President Bush, in a crucial election year, is looking for a scapegoat for the WMD claims now that none have been found - and the fingers are being pointed clearly at the United Kingdom.

David Kay, head of the Iraq Survey Group (ISG), has confirmed there "clearly were" intelligence mistakes. Mr Howard said: "We don't know, any of us, when the next time will be that calls will be made for us to intervene militarily and no doubt intelligence will play an important part in that.

"When that time comes, whenever it does come, we do need to have confidence in the intelligence information that is available."

The Liberal Democrats have also joined the fray. "Washington is now dictating the British political agenda. The Government's satisfaction at the Hutton Report may well be short-lived," says foreign affairs spokesman Menzies Campbell.

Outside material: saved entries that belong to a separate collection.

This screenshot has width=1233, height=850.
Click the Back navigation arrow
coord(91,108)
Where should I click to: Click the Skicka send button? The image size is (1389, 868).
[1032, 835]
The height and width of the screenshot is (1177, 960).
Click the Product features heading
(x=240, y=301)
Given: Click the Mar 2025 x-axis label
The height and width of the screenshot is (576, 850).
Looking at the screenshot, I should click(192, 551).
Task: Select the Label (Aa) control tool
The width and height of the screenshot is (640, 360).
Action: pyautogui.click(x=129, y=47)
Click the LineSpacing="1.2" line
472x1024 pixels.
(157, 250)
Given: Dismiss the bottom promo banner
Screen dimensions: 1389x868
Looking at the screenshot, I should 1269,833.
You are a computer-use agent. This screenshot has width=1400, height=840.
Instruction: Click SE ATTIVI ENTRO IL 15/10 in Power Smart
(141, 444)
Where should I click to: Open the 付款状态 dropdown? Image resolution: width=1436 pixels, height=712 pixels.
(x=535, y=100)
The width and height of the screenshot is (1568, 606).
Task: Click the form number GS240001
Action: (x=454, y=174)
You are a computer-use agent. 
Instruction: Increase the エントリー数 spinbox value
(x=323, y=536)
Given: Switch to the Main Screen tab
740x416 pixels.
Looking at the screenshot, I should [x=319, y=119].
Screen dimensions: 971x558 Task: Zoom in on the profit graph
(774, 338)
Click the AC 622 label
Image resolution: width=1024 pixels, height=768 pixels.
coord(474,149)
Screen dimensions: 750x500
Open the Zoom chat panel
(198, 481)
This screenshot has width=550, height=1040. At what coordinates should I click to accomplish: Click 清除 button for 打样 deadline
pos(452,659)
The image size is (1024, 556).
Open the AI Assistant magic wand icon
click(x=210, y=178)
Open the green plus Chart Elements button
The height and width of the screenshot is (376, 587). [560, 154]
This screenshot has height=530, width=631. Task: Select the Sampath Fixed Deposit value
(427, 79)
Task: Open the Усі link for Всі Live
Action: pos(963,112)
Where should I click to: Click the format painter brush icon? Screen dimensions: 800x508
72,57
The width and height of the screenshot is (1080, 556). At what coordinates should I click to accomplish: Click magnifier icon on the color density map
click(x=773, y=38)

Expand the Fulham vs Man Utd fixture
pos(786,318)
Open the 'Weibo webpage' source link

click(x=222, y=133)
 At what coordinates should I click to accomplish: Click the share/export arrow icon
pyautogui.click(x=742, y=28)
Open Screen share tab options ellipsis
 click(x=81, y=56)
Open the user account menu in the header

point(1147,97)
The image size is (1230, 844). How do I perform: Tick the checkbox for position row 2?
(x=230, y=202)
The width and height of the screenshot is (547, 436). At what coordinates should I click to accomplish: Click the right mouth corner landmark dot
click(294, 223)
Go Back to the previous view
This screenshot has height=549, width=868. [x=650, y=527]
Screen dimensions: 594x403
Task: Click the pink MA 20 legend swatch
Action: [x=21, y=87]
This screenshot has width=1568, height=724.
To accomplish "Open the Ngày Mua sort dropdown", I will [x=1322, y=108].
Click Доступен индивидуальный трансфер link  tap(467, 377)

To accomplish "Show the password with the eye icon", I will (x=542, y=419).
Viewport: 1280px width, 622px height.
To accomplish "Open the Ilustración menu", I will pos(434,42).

LABOUR'S desperation to score a success in London's mayoral election in June led the Prime Minister and the party's national executive stand to stand on their heads and re-admit anti-war Ken Livingstone to the fold so he can be the party's candidate.

Unhappily for the Blairite rewriting of party history, an icy blast struck Labour's London poll hopes when a Liberal Democrat candidate swept to a landslide victory to gain at council by-election in Haringey. Labour only just managed to avoid the ultimate humiliation of crashing into third place behind the Green Party. If this result were to be confirmed by others in London next month it would cast a deep shadow over Mr Livingstone's bid for a second term in his old party's colours. It would also be a blow for Tony Blair.